Santana walked five batters and struck out eight, contributing to his high pitch total. Through six innings, he had already thrown 93 pitches. Manager Terry Collins said he was only planning on letting Santana pitch about 110 pitches, give or take a few, in any game this entire season. He missed all of 2011 after undergoing shoulder surgery.
But Collins let Santana come out to hit in the bottom of the seventh inning — and again in the bottom of the eighth — to show he was going to let Santana give it a go.
“I had no clue [how many pitches I'd thrown],” Santana said. “I wasn’t even thinking about how many pitches I’d thrown. You don’t even think about pitch count.”
“Certainly I wanted it for him, wanted it for the organization, but I didn’t want to jeopardize the whole season for one inning,” said a very emotional Collins after the game. “In five days, well see how it is.”
The no-hitter was nearly broken up twice. In the sixth inning, former Mets outfielder Carlos Beltran, making his first return to Citi Field, hit a ball down the third base line that appeared on replay to hit the chalk and be fair.
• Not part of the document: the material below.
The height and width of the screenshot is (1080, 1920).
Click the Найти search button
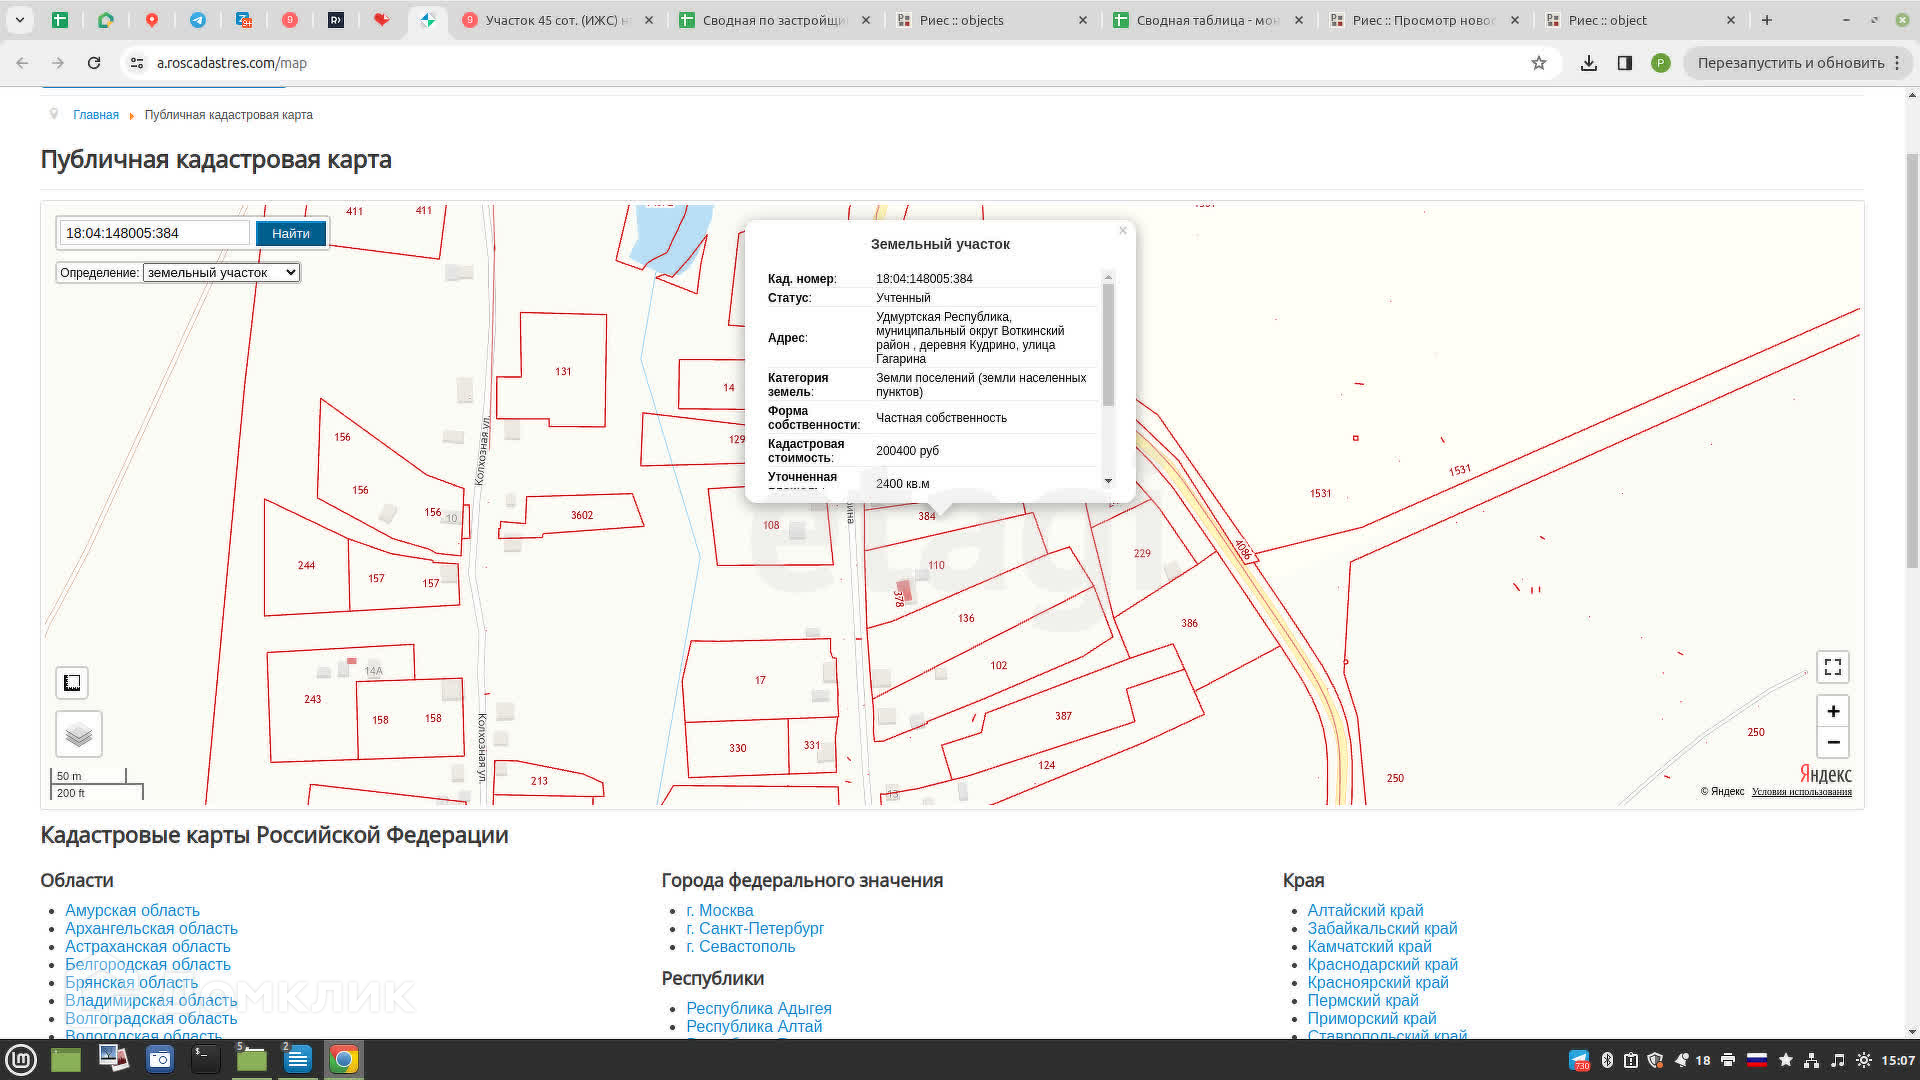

Third base umpire Adrian Johnson ruled the ball foul, however. Cardinald third base coach Jose Oquendo and manager Mike Matheny both argued, though neither were thrown out. He would later ground out.
“When he hit it, it was quick,” Santana said just after the game. “I still haven’t seen a replay. I wasn’t able to really see what happened.”
With one out in the seventh inning, left fielder Mike Baxter made a running catch on the warning track on a Yadier Molina drive, before crashing into the wall. Baxter held on to the ball, though he was injured. It was called a shoulder contusion. He was replaced in the lineup by Andres Torres.
“Unbelievable,” Santana said about the catch. “When [Molina] hit the ball I knew it was carrying. It was great to see that.”
The Mets had carried no-hitters into the ninth inning three times — all by Hall of Famer Tom Seaver. He was the only pitcher to have a no-hitter through 8 2/3 in team history, against the Cubs in 1975. The Padres are now the only MLB team without a no-hitter.
Santana set down the ninth inning in order. Matt Holliday popped to center on the first pitch of the inning. Allen Craig lined out to Kirk Nieuwenheis in left. And then last year’s World Series hero David Freese struck out swinging to end the game and put Santana in the record books.